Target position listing
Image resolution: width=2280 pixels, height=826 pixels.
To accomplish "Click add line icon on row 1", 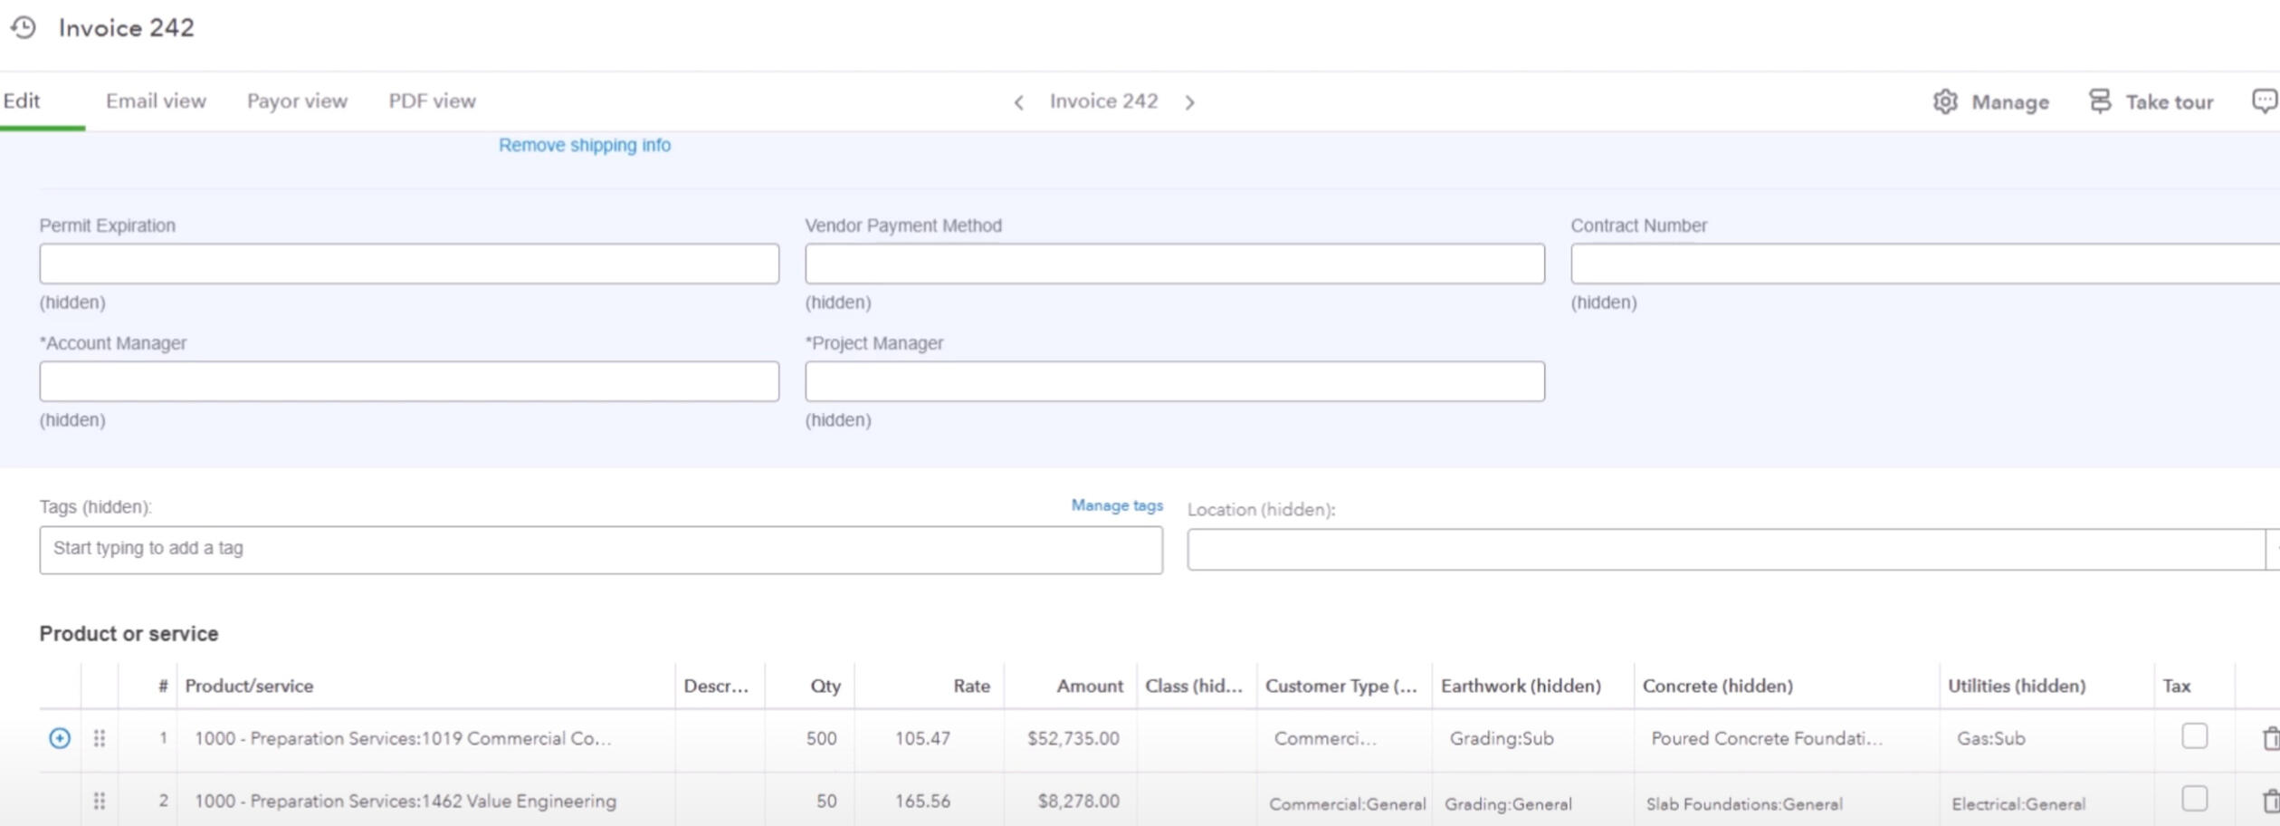I will coord(60,739).

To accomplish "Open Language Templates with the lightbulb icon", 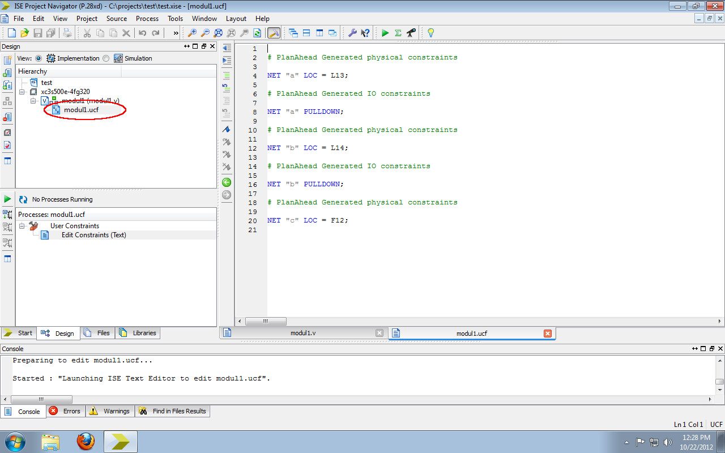I will point(430,32).
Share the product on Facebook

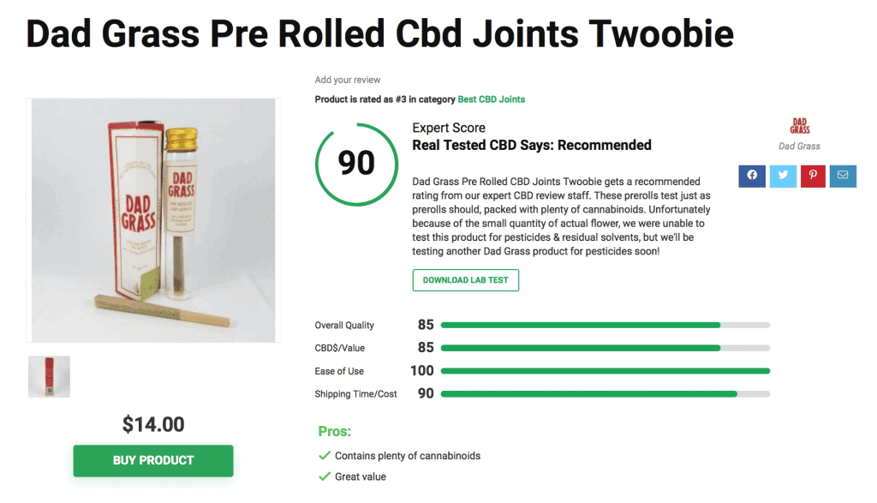752,176
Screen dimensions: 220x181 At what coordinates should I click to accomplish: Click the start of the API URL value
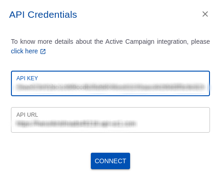click(x=17, y=124)
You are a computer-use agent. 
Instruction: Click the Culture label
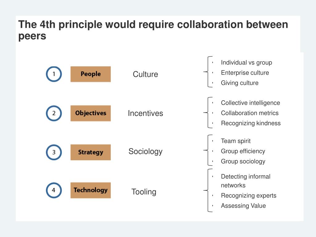[x=145, y=74]
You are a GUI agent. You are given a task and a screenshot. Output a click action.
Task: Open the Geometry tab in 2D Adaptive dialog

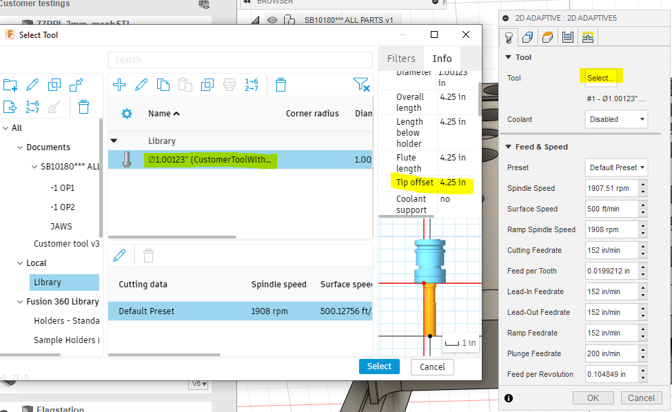527,38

● Goal:
Return the lines of the listing verbatim, from the line containing "You are a computer-use agent." through the end of the listing, with the pictures omitted.

● Reply:
You are a computer-use agent. 
Instruction: Click the Culture label
[x=145, y=74]
You are a GUI agent. You are given a task and a screenshot. Output a click action.
Task: Open the Geometry tab in 2D Adaptive dialog

527,38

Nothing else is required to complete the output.